Both the American Hospital Association and Centers for Medicare and Medicaid Services Administrator Thomas Scully left Washington healthcare players puzzled about their motives and tactics during the Medicare outpatient payment rule debate.
But to the rest of the hospital industry, the AHA and Scully managed to come through the fiasco relatively unscathed with the announcement of the rule's delay last week.
The new outpatient rule was applauded by medical technology companies in November when it was first published because it continues to pay a large portion of the costs for expensive medical devices used in outpatient procedures at some hospital-owned facilities. These funds, called pass-through payments, cover the increased cost for the handful of cases that involve high-tech devices using money from the vast majority of ambulatory payment classifications that do not involve such devices.
Industry and congressional sources, speaking off the record, say that the AHA was asleep at the switch when it became clear this summer that the CMS was going to dramatically cut the pass-though payments, which had grown to $1.4 billion in 2001 and were projected to be $2.3 billion in 2002.
The pass-though arrangement has been the subject of much hand-wringing within the hospital industry. Device and drug manufacturers initially won a pass-through provision through negotiations with the hospital industry when a structure for Medicare's outpatient prospective payment system was being completed in 1999. The groups agreed on capping the pass-through at 2.5% of total Medicare hospital expenses, but that restriction has been waived so far.

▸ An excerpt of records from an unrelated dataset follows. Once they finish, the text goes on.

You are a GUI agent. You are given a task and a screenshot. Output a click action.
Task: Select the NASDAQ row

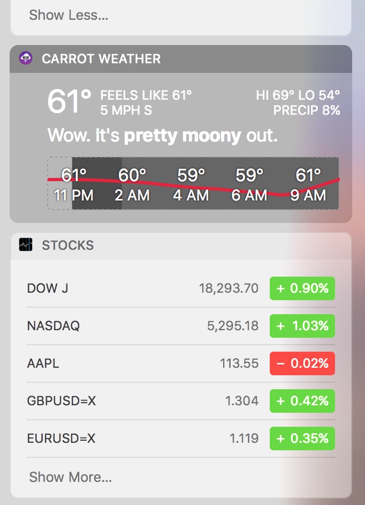click(x=181, y=326)
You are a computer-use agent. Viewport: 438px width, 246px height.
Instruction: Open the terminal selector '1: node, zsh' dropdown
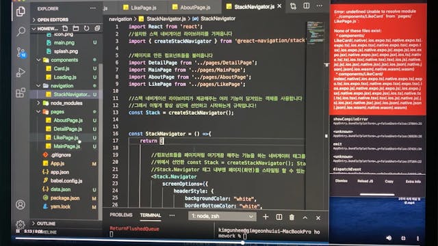click(222, 216)
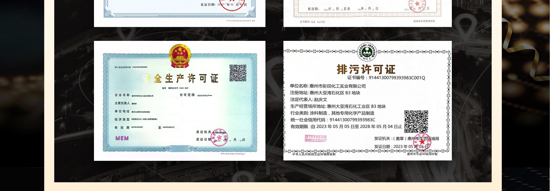Click the 行业类别 涂料制造 line
Screen dimensions: 550x191
[332, 113]

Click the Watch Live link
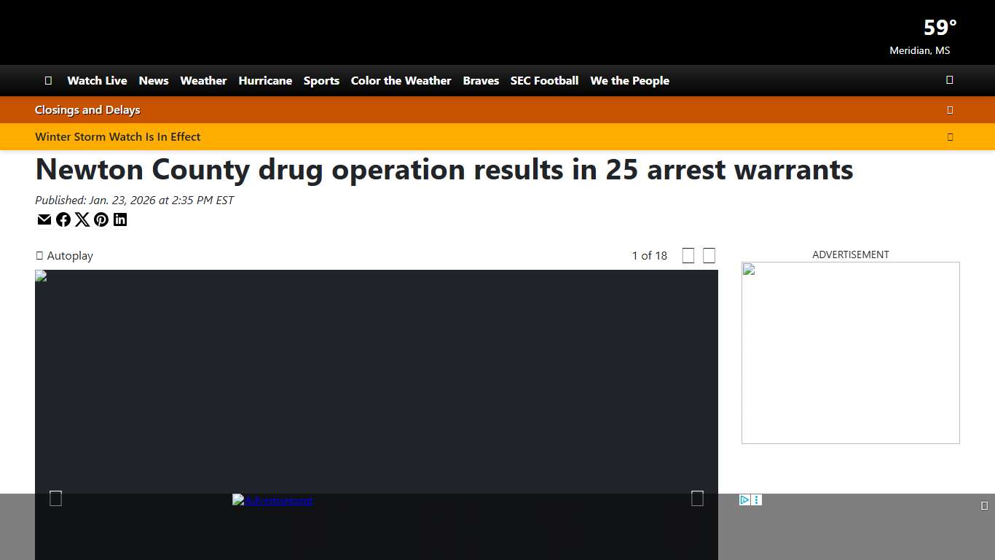[97, 80]
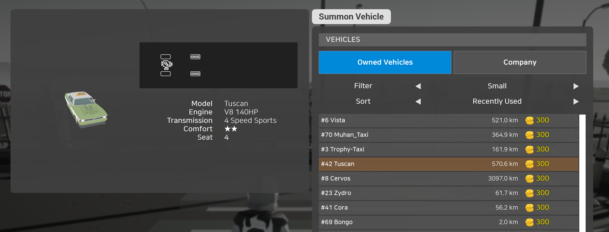Screen dimensions: 609x232
Task: Advance Sort past Recently Used with right arrow
Action: click(576, 102)
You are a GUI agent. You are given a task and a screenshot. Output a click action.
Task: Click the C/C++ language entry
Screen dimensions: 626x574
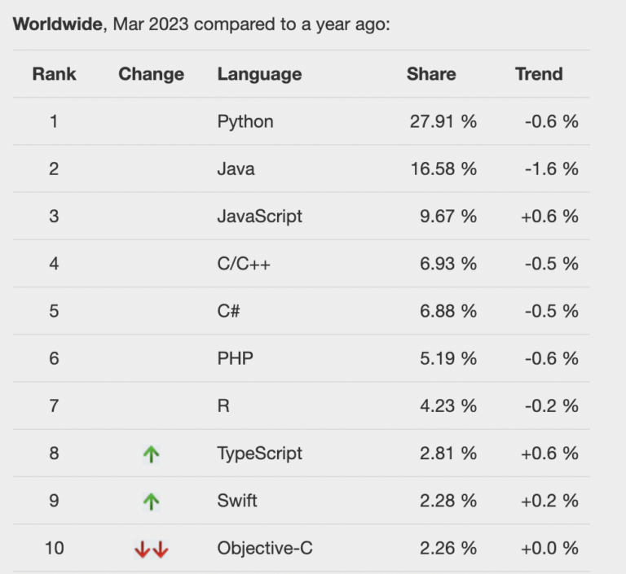pyautogui.click(x=244, y=264)
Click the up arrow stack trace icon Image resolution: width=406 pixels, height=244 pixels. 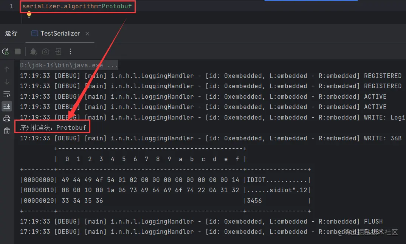click(x=7, y=69)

While hospitals had to deal with more uncertain payments for routine outpatient services starting in August 2000, the technology provision still kept funds flowing to certain drug and device manufacturers. Hospitals chafed a bit at the easy money flowing through them to high-tech manufacturers, but they weren't overly anxious to do anything to lose the extra funding, which enabled them to purchase devices and perform procedures they might not otherwise have been able to.
House Ways and Means Committee Chairman William Thomas (R-Calif.) wrote to Scully in July, telling him to reduce the amount of the pass-through in the 2002 rule. The Advanced Medical Technology Association, representing medical device manufacturers, jumped into action, lobbying Capitol Hill to protect what it could in the upcoming rule. But the issue didn't seem to grab the full attention of the AHA, according to observers, until after the rule came out in November.

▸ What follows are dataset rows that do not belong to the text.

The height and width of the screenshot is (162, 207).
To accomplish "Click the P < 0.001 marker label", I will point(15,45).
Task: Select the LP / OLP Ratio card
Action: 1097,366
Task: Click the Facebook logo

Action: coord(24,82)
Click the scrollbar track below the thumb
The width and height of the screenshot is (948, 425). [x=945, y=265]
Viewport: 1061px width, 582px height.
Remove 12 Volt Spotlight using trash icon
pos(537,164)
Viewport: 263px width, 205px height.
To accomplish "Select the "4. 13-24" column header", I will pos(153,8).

It was "the single largest Medicare issue we were going to have to grapple with this year," a hospital lobbyist said, but the AHA didn't attend a key meeting with lawmakers in October and other industry sources said the AHA seemed to have its attention focused elsewhere.
AHA officials insist that they have been actively involved with discussions on the outpatient payment rule throughout the year but contend that the organization's lobbying scope is broader than just the pass-through issue. AHA officials began to consider legal action after the CMS announced the first part of the rule on Oct. 31. Despite the fact that the bulk of the cuts were coming from what was known to be a short-term exemption of letting the pass-though payments exceed the 2.5% cap, the AHA described the rule as a $1.5 billion "shortfall" to hospitals.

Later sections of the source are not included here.